Une exécution sous silence

par Stéphane W.
mardi 2 janvier 2007

Saddam Hussein était responsable de terribles et nombreuses violations des droits de l’homme, mais ces actes, aussi brutaux soient-ils, ne peuvent justifier son exécution, une punition cruelle et inhumaine, a déclaré un responsable de l’organisation de défense des droits de l’homme Human Rights Watch, Richard Dicker. Il a qualifié le procès de "profondément irrégulier" (AFP).

Ce que dit Richard Dicker n’est malheureusement que trop vrai. Sans vouloir rentrer dans le débat sur la qualité du procès de Saddam ou encore sur sa fiabilité, il faut souligner l’aberration et la totale mascarade d’une exécution digne de l’âge de Neandertal. Nous sommes en 2006, cela ne se passe pas dans un pays, ou dans une province ou une ville, mais bien dans la communauté internationale. Le statut de l’Irak est quelque peu flou depuis l’invasion de 2003. Avait-on raison d’y aller ? Là n’est pas la question. Au contraire, il s’agit de savoir pourquoi cette communauté internationale est restée muette, hypocrite et dangereusement cynique face à l’exécution de Saddam Hussein.

L’exécution de Saddam Hussein est "une étape importante" sur la route vers la démocratie en Irak, a déclaré le président américain George W. Bush dans un communiqué publié à Crawford (Texas). Elle marque la fin d’une année difficile pour le peuple irakien et pour nos troupes. (AFP)

Saddam Hussein a payé, a déclaré la ministre britannique des Affaires étrangères, Margaret Beckett, tout en rappelant que le gouvernement britannique ne soutient pas le recours à la peine de mort en Irak ni nulle part ailleurs. (AFP)

La France, qui plaide comme l’ensemble de ses partenaires européens pour l’abolition universelle de la peine de mort, prend acte de l’exécution de Saddam Hussein, a déclaré le ministère français des Affaires étrangères.

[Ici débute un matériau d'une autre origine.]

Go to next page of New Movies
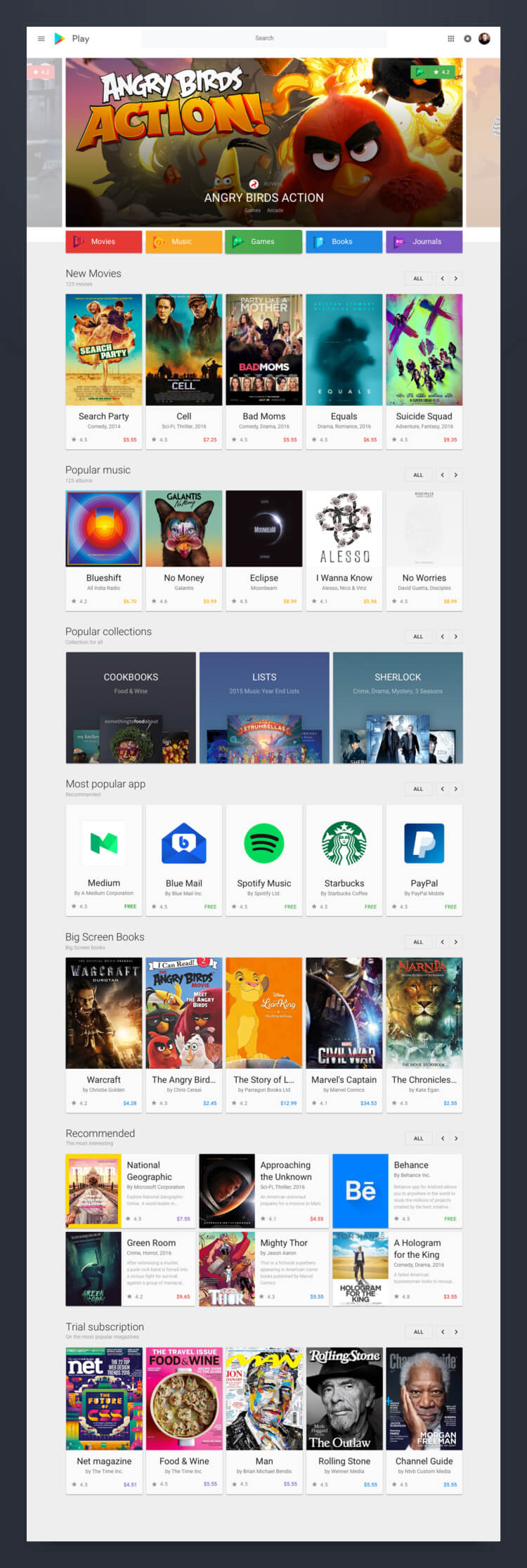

Elle appelle les Irakiens à regarder vers l’avenir et à travailler à la réconciliation et à l’unité nationale. (AFP)

Le Japon a pris acte de l’exécution de Saddam Hussein. Il s’agit d’une décision prise par le nouveau gouvernement de l’Irak conformément à l’état de droit. Nous la respectons, a déclaré un porte-parole du ministère japonais des Affaires étrangères. (AFP)

Dans cette même communauté, rares sont les pays occidentaux qui adhèrent encore à cette pratique d’un autre siècle. On pourra toujours dire que les États-Unis ont été fidèles à leur idéologie, puisque plusieurs Etats restent des fervents partisans de la peine capitale (encore que plusieurs Etats l’aient bannie). Mais dans le cas des autres, que ce soit la France, la Grande-Bretagne, le Canada ou l’Allemagne (pour ne citer que ceux-là), la peine capitale a depuis longtemps été bannie du vocabulaire. Comment donc aujourd’hui, plutôt que de prendre acte , fortes de leurs convictions sincères et profondes, ces mêmes puissances n’ont-elles pas condamné fermement un acte de peu de vertu ? Pourquoi, de façon générale ce qui peut-être bien pour les uns, ne peut être bien pour les autres ? Pourquoi, quand il s’agit des autres, les convictions prennent-elles le chemin sous le tunnel, et quand il s’agit de soi, les ramène-t-on tout de suite sur la voie publique ? Pourquoi faire l’éloge des Badinter, Hugo (Le dernier jour d’un condamné), Voltaire, Jaures, Luxemburg, Ryan, Kerry, Beccaria d’un côté, et prendre acte de l’autre quand un tribunal de pacotille juge et condamne un homme à la mort, fût-il Saddam Hussein ?

Si, pour Blaise Pascal, Le cœur a ses raisons que la raison ne connaît pas, force est de constater qu’en matière de conviction profonde, la politique et ses acteurs ont leurs raisons, que la raison ne devrait pas chercher à comprendre. On l’aura compris, c’est le jeu politique qui a primé. On peut constater que si, comme souvent, les États-Unis agissent toujours en conformité avec leur idéologie et leur vision des choses, les autres pays n’agissent qu’en fonction du premier. Parfois en étant contre, pour faire plaisir à une partie de la population, souvent pour ne pas mettre en mal le puissant allié de Washington.

Que voilà une fin triste pour l’année 2006. Espérons qu’en 2007, ils agiront plus en accord avec leurs convictions, quels que soient les êtres humains visés.